Maybe it would be better just to get rid of the enum and just #define
the values. It seems unlikely that we're every going to need many more
states than what are there already, let along more than, say 127 of
them. It does look like manifest_file could be shrunk down a bit too
by making the status field a char.

[1] https://www.postgresql.org/message-id/flat/CAApHDvrPcQyQdWERGYWx8J+2DLUNgXu+fOSbQ1UscxrunyXyrQ@mail.gmail.com



Re: Comment simplehash/dynahash trade-offs

От
David Rowley
Дата:
On Sun, 2 Aug 2020 at 11:16, David Rowley <dgrowleyml@gmail.com> wrote:
> Maybe it would be better just to get rid of the enum and just #define
> the values. It seems unlikely that we're every going to need many more
> states than what are there already, let along more than, say 127 of
> them. It does look like manifest_file could be shrunk down a bit too
> by making the status field a char.

This didn't turn out quite as pretty as I had imagined.  I needed to
leave the two statuses defined in simplehash.h so that callers could
make use of them. (Result Cache will do this).

The change here would be callers would need to use SH_STATUS_IN_USE
rather than <prefix>_SH_IN_USE.

I'm not really that sold on doing things this way. I really just don't
want to have to make my status field a uint32 in Result Cache per what
the new comment states we must do. If there's a nicer way, then
perhaps that's worth considering.

David

Вложения

Re: Comment simplehash/dynahash trade-offs

От
Thomas Munro
Дата:
On Sun, Aug 2, 2020 at 1:54 PM David Rowley <dgrowleyml@gmail.com> wrote:
> On Sun, 2 Aug 2020 at 11:16, David Rowley <dgrowleyml@gmail.com> wrote:
> > Maybe it would be better just to get rid of the enum and just #define
> > the values. It seems unlikely that we're every going to need many more
> > states than what are there already, let along more than, say 127 of
> > them. It does look like manifest_file could be shrunk down a bit too
> > by making the status field a char.
>
> This didn't turn out quite as pretty as I had imagined.  I needed to
> leave the two statuses defined in simplehash.h so that callers could
> make use of them. (Result Cache will do this).
>
> The change here would be callers would need to use SH_STATUS_IN_USE
> rather than <prefix>_SH_IN_USE.
>
> I'm not really that sold on doing things this way.

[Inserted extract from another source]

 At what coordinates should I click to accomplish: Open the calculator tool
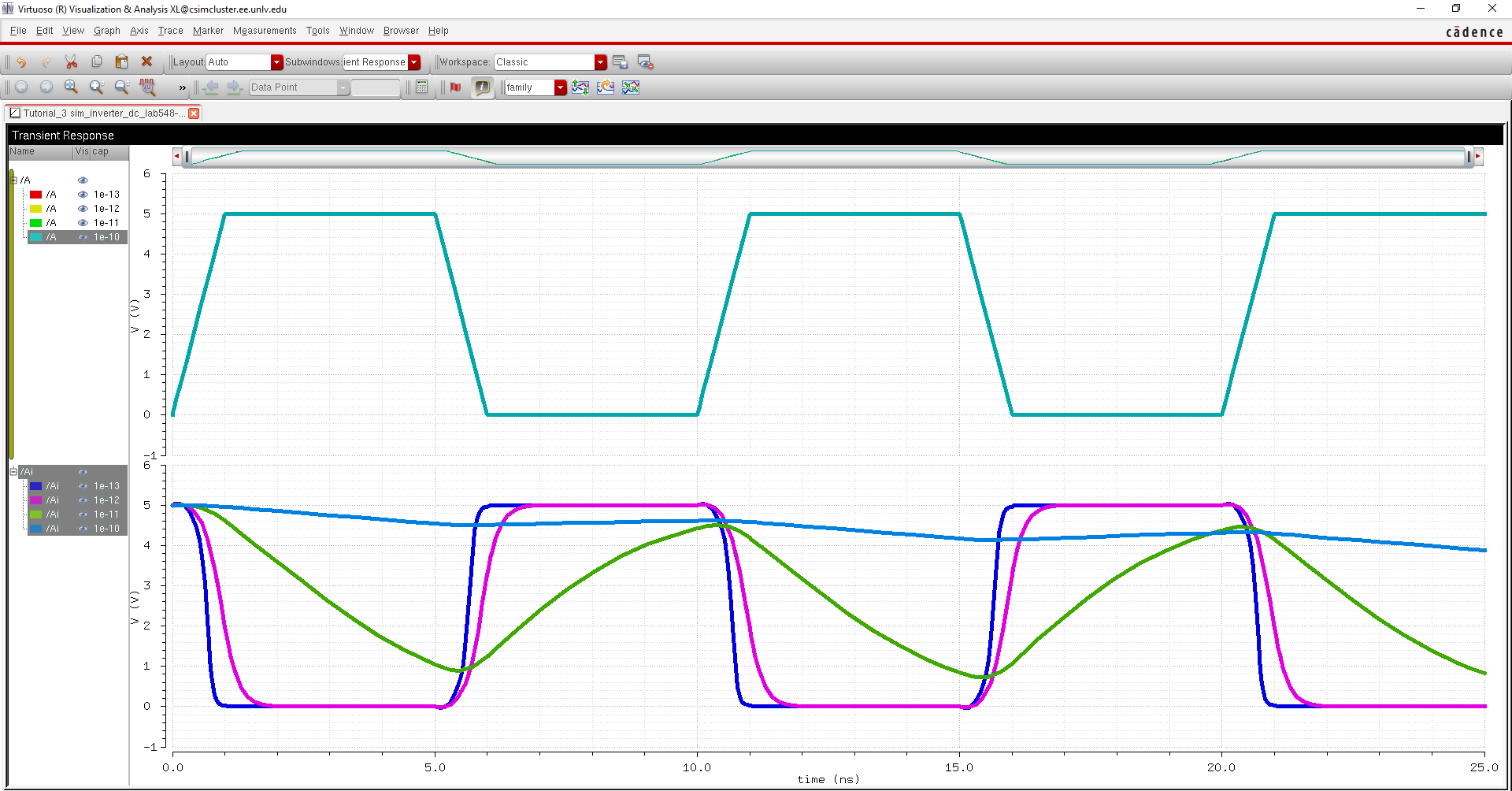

I really just don't
> want to have to make my status field a uint32 in Result Cache per what
> the new comment states we must do. If there's a nicer way, then
> perhaps that's worth considering.

Agreed that the new comment is wrong and should be changed.

I think you can probably go further, though, and make it require no
storage at all by making it optionally "intrusive", by using a special
value in an existing member, and supplying an expression to set and
test for that value.  For example, maybe some users have a pointer but
never want to use NULL, and maybe some users already have a field
holding various flags that are one bit wide and can spare a bit.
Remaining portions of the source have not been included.